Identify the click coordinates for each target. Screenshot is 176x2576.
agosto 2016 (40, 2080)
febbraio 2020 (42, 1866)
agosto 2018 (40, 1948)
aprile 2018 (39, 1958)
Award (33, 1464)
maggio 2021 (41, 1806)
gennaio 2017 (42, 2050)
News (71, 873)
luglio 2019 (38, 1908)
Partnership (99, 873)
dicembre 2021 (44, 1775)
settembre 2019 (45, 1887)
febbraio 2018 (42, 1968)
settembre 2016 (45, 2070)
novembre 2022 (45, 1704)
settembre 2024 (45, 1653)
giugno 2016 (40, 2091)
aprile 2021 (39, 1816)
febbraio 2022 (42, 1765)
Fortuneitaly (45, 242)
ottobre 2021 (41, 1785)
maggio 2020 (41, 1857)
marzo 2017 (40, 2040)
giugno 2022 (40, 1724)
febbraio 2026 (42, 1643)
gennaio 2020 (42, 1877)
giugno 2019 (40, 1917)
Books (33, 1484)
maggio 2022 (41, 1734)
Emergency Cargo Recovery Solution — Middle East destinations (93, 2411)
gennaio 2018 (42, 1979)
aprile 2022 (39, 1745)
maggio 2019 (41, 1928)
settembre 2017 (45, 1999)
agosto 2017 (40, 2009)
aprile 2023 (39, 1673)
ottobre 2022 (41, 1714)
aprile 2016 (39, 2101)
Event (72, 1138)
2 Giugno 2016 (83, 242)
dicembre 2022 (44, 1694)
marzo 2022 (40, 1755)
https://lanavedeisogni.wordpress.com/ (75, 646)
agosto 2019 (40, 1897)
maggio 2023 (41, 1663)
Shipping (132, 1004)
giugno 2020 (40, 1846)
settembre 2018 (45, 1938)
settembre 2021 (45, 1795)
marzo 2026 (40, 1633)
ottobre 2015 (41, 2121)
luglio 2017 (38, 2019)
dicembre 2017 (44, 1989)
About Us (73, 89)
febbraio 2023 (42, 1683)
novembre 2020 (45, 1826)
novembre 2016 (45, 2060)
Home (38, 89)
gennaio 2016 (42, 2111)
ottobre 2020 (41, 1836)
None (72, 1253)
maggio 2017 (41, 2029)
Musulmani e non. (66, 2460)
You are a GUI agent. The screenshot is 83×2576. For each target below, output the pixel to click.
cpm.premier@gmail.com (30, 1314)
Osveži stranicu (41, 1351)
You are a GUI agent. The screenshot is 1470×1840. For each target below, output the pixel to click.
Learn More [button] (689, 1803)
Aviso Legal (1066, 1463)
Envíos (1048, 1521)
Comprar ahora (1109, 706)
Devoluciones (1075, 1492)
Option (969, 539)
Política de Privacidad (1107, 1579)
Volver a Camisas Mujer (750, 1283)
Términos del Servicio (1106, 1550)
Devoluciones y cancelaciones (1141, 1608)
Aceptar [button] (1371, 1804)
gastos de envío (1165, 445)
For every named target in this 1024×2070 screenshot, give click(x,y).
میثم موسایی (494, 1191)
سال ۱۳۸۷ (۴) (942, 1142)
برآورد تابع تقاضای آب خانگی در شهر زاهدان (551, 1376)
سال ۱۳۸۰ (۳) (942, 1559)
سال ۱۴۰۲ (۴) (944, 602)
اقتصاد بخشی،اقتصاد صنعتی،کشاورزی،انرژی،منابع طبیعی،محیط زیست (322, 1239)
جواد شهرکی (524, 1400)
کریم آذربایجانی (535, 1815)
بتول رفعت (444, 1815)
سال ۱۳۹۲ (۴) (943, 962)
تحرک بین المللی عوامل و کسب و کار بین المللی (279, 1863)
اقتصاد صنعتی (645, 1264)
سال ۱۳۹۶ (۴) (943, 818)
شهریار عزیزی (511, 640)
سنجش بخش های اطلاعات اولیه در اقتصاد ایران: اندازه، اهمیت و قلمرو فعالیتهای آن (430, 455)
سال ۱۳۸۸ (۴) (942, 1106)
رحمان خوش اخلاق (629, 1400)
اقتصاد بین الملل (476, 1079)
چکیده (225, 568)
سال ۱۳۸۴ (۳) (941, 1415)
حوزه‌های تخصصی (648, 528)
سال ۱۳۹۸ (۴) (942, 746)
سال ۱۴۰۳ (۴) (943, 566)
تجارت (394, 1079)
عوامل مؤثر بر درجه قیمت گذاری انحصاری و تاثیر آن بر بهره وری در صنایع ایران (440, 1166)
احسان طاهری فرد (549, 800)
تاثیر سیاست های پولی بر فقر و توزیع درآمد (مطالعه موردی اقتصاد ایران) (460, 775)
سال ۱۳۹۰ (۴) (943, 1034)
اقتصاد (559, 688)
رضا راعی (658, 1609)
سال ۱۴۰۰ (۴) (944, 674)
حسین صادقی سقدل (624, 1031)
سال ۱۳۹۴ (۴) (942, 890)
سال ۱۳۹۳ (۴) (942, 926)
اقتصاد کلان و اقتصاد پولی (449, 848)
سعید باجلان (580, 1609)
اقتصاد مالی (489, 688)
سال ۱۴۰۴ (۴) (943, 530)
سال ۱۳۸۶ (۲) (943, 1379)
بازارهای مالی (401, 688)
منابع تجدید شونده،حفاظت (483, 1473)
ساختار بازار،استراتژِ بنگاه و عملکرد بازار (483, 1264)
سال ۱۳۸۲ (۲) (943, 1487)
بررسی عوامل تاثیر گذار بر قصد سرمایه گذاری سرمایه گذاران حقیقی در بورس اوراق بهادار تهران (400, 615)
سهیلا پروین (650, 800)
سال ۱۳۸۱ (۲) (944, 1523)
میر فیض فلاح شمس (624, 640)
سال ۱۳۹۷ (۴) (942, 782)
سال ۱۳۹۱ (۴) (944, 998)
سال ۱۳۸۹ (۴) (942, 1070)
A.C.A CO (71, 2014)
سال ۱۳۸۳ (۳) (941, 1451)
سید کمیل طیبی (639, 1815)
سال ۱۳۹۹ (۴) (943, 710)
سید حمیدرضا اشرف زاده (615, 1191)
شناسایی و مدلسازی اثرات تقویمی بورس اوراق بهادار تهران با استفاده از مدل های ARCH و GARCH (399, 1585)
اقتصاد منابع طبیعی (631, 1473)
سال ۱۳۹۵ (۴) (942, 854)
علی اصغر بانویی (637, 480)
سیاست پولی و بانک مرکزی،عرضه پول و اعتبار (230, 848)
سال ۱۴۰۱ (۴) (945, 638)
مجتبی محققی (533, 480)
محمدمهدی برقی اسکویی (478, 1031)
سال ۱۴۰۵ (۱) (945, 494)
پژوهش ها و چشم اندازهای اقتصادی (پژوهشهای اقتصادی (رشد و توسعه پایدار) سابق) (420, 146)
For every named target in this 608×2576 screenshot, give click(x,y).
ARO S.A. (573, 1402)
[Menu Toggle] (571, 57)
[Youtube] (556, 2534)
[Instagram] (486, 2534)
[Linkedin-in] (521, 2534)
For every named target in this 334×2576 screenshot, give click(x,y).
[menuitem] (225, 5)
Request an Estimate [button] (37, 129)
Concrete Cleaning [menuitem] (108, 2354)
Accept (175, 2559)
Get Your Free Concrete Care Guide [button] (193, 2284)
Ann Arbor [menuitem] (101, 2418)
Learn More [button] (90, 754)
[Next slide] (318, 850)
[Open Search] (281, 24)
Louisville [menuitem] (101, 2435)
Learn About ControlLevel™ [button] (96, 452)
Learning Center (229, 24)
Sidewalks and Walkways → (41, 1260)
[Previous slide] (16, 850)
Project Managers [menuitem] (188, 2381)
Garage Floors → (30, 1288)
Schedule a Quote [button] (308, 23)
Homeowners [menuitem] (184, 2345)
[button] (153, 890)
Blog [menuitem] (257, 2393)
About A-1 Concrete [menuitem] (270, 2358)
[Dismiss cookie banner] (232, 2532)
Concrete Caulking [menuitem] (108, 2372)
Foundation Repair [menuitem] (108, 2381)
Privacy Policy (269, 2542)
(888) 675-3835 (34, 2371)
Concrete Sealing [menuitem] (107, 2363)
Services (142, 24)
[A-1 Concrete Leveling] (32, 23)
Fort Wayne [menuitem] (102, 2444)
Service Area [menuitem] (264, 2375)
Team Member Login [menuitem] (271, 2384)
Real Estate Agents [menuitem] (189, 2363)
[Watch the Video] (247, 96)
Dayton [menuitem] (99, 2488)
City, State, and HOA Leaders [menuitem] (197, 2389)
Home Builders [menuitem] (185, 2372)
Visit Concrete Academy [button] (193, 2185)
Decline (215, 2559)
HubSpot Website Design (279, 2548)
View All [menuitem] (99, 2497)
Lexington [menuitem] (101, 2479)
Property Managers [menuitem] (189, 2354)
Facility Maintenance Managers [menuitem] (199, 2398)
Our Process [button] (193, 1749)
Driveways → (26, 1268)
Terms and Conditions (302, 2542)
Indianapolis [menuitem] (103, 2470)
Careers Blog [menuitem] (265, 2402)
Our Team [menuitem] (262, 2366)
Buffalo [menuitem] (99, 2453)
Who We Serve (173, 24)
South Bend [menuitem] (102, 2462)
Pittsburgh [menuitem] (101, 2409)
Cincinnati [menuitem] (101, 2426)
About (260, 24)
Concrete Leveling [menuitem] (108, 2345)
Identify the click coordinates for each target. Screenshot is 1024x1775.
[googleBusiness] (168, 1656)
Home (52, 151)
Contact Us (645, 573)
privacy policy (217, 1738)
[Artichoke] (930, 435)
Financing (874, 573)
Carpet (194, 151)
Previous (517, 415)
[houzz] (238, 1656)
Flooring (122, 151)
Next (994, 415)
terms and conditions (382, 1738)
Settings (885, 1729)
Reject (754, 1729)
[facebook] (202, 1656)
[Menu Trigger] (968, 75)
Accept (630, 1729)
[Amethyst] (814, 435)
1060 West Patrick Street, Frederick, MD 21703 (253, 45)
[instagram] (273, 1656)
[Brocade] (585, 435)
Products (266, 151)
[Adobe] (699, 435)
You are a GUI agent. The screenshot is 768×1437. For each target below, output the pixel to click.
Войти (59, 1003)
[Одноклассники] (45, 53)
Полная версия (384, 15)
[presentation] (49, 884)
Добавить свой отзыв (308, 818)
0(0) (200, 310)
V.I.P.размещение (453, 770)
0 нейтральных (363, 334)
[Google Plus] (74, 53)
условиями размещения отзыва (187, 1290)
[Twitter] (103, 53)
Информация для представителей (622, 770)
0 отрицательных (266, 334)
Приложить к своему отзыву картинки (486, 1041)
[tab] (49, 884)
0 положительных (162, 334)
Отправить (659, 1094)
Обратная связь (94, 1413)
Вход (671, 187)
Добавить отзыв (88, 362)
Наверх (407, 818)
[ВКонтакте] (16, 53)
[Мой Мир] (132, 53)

#####

**Assignment:**
Begin at the top of the records above and quote each line exactly, ending with the line that contains "maggio 2022 (41, 1734)".

**Answer section:**
Identify the click coordinates for each target. Screenshot is 176x2576.
agosto 2016 (40, 2080)
febbraio 2020 (42, 1866)
agosto 2018 (40, 1948)
aprile 2018 (39, 1958)
Award (33, 1464)
maggio 2021 (41, 1806)
gennaio 2017 (42, 2050)
News (71, 873)
luglio 2019 (38, 1908)
Partnership (99, 873)
dicembre 2021 (44, 1775)
settembre 2019 (45, 1887)
febbraio 2018 (42, 1968)
settembre 2016 (45, 2070)
novembre 2022 (45, 1704)
settembre 2024 (45, 1653)
giugno 2016 (40, 2091)
aprile 2021 (39, 1816)
febbraio 2022 (42, 1765)
Fortuneitaly (45, 242)
ottobre 2021 (41, 1785)
maggio 2020 (41, 1857)
marzo 2017 (40, 2040)
giugno 2022 (40, 1724)
febbraio 2026 (42, 1643)
gennaio 2020 (42, 1877)
giugno 2019 (40, 1917)
Books (33, 1484)
maggio 2022 (41, 1734)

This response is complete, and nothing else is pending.